La presidenta Claudia Sheinbaum criticó al New York Times por su reportaje sobre investigaciones estadounidenses contra gobernadores morenistas Alfonso Durazo y Américo Villarreal por presuntos nexos criminales, cuestionando la información y las fuentes anónimas.
Impugnación presidencial a la solidez editorial del New York Times
La mandataria mexicana Claudia Sheinbaum censuró el método periodístico del New York Times, especialmente el uso de fuentes no identificadas en su reportaje.
Claudia Sheinbaum cuestionó enérgicamente la publicación del medio estadounidense que apuntaba a investigaciones de Estados Unidos contra los gobernadores de Morena, Alfonso Durazo (Sonora) y Américo Villarreal Anaya (Tamaulipas), por supuestos lazos con el crimen organizado. Durante su conferencia matutina del lunes 29 de junio, la jefa de Estado formuló una interpelación directa a la cabecera: “¿Cómo puede haber una nota así en un periódico que se dice ser de los mejores periódicos del mundo?”. Este señalamiento subraya una desaprobación de la presidenta hacia la calidad periodística del reporte.
Ausencia de respaldo oficial y defensa de la soberanía
El gobierno mexicano carece de datos que validen los señalamientos del New York Times sobre la colaboración de funcionarios con agencias estadounidenses.
El Ejecutivo federal no posee información que confirme las acusaciones vertidas. La presidenta Sheinbaum desestimó la solidez de un reportaje sustentado en testimonios anónimos. Subrayó que su administración no dispone de datos que ratifiquen la cooperación de integrantes de Morena con autoridades estadounidenses, pidiendo prudencia antes de emitir juicios sobre hechos no comprobados. La presidenta afirmó: “No sabemos si es cierto. No tenemos ninguna información de que alguien esté cooperando con el gobierno de Estados Unidos”.

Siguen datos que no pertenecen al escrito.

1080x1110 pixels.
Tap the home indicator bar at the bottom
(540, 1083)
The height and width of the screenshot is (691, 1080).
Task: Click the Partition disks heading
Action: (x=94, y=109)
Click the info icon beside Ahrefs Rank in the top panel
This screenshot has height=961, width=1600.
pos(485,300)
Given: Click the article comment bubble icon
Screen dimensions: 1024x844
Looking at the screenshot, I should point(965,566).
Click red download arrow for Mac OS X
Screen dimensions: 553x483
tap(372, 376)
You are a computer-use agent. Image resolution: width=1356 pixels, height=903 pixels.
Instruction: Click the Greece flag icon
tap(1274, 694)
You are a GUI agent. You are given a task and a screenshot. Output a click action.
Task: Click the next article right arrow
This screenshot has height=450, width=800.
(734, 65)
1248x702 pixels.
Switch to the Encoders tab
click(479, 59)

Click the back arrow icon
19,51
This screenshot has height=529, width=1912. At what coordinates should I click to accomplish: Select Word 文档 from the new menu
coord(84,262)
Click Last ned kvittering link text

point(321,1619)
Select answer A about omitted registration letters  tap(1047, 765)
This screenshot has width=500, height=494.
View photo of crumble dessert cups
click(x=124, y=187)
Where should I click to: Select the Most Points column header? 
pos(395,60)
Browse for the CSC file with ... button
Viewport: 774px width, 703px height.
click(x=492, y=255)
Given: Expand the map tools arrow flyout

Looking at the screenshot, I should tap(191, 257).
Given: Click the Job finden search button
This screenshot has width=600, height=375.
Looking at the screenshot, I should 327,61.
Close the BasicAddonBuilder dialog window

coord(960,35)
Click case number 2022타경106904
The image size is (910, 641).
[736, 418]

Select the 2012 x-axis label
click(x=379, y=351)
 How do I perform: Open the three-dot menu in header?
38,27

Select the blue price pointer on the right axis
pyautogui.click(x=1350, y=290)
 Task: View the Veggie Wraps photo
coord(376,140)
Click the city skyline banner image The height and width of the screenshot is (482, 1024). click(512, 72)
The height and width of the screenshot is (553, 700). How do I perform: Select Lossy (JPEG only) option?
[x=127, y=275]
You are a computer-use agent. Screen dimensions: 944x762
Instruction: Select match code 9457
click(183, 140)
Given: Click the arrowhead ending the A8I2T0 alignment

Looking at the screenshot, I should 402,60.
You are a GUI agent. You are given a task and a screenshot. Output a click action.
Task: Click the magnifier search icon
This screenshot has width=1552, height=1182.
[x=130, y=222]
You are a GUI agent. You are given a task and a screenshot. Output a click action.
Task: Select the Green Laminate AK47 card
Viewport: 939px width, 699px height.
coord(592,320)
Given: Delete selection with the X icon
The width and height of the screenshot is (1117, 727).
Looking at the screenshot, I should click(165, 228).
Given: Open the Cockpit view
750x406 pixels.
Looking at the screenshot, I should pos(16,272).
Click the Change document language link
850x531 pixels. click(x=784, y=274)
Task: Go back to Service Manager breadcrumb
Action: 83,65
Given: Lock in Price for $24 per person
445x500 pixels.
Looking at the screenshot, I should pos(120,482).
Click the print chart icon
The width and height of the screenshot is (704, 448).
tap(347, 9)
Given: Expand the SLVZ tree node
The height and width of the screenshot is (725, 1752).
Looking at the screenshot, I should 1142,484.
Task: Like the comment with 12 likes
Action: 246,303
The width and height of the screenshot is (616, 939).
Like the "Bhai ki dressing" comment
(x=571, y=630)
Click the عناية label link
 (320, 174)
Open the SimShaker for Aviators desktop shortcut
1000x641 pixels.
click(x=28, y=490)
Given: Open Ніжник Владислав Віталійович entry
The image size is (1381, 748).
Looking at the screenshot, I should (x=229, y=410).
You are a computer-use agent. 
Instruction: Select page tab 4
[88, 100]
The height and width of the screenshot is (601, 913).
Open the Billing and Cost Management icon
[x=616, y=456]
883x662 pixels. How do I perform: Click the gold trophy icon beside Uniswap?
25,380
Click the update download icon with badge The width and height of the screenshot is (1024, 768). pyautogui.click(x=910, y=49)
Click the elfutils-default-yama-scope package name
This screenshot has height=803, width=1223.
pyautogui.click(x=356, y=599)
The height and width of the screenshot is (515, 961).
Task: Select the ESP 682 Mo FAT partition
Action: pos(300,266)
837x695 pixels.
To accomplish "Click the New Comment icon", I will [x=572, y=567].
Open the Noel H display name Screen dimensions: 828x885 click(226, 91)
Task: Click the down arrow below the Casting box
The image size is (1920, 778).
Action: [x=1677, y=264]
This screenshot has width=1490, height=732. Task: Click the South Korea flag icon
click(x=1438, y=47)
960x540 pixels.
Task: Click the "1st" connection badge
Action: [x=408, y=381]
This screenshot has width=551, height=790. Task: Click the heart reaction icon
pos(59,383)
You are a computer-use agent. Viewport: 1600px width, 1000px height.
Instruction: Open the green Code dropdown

Alfonso Durazo, gobernador de Sonora, ya refutó públicamente las versiones difundidas. En este contexto, la mandataria mexicana blindó la soberanía nacional frente a lo que interpretó como una posible injerencia extranjera, un punto de fricción constante en la relación bilateral. Además, en el marco de las especulaciones sobre posibles colaboraciones, se ha destacado que los gobernadores Durazo y Villarreal no cuentan con permisos especiales para ingresar a Estados Unidos, una afirmación que resalta la naturaleza no oficial de cualquier contacto.
El contenido del informe y la escala de la tensión geopolítica
El reportaje del New York Times detalla contactos discretos entre funcionarios del partido oficialista y agencias estadounidenses, basados en testimonios sin identificar.
El texto del New York Times precisaba que gobernadores, legisladores y otros funcionarios vinculados al partido oficialista habrían mantenido comunicaciones discretas con agencias de Estados Unidos. El objetivo de estos contactos sería proporcionar información sobre otros actores políticos. Sin embargo, la publicación evitó identificar a los supuestos involucrados, basando sus afirmaciones en fuentes que preservan el anonimato. Esta falta de identificación alimenta la controversia y la incredulidad manifestada por el gobierno mexicano.
La polémica irrumpe en un momento de intensificación de las indagaciones. Autoridades estadounidenses impulsan actualmente investigaciones contra funcionarios de Sinaloa por supuestos nexos con grupos criminales, un telón de fondo que exacerba la tensión política y diplomática entre México y Estados Unidos. La situación actual, con las afirmaciones del NYT, escala la fricción en curso.